Text for analysis
----

Gregory Clark Anderson - Senior VP, Treasury, Principal Accounting Officer & Secretary
Duane, this is Greg. So during the third quarter, we were able to take a refund on, call it, Section 199, which is domestic production activities. And effectively, what that means is some of our internally developed software, we were able to take a refund on that. So that's primarily the reduction that you're seeing.
Duane Thomas Pfennigwerth - Senior MD
Does that impact sort of the normalized tax rate going forward? So I think your initial guidance this year was, what, 21%, 22%? Is that kind of how we should be thinking about it on a go-forward basis?
Gregory Clark Anderson - Senior VP, Treasury, Principal Accounting Officer & Secretary
I think, for the remainder of this year, I mean, you're going to see a reduction so that year-to-date guidance was updated to 18% to 19%. But then as we move forward the following year, I think more what we initially guided to 22% to 23% is probably the right tax rate moving forward.

----

Data to examine
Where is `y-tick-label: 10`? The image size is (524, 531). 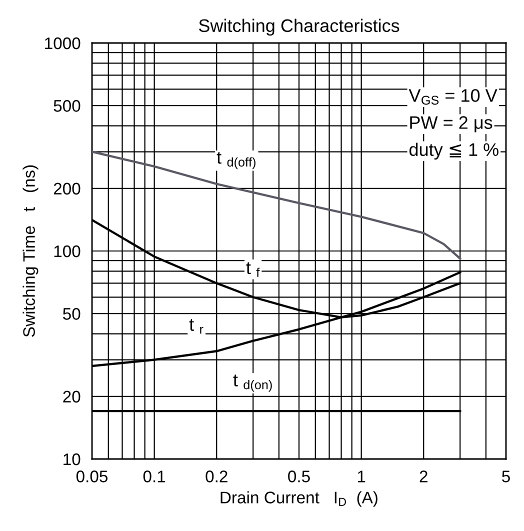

----

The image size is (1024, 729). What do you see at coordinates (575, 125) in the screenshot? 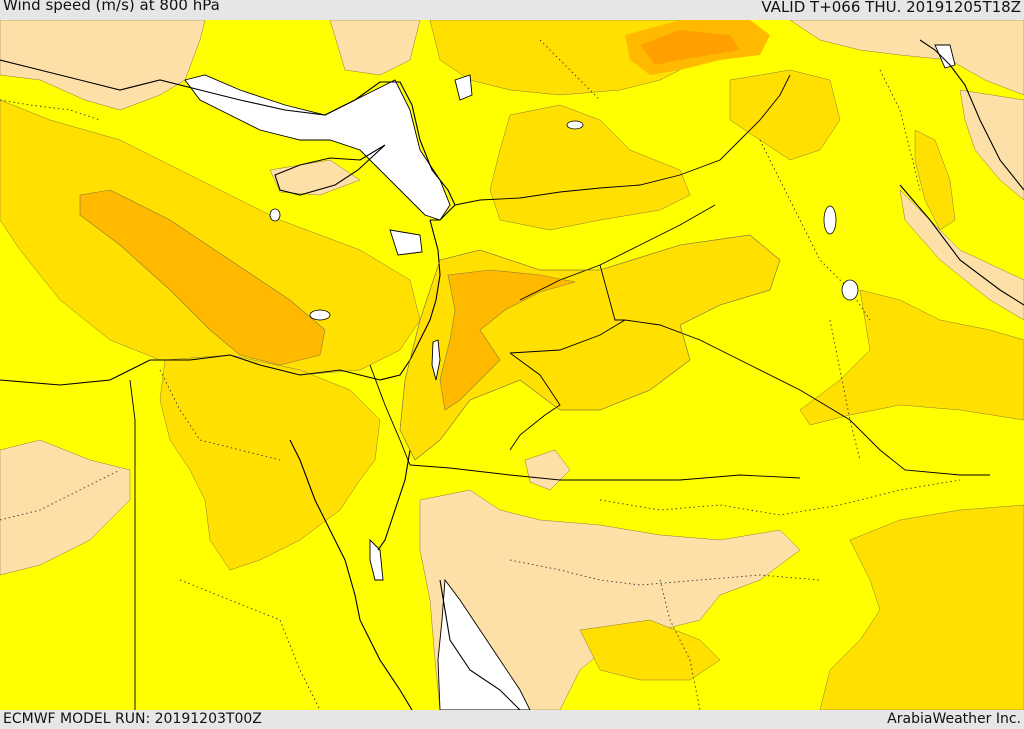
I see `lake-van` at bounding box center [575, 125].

----

Problem requirements
Please answer these questions about the earnings call excerpt above:
(a) Under what section did the company take a refund during the third quarter?
(b) To what range was the year-to-date tax rate guidance updated?
(c) What tax rate does Greg call probably right for the following year?

Exercise response
(a) Section 199, domestic production activities
(b) 18% to 19%
(c) 22% to 23%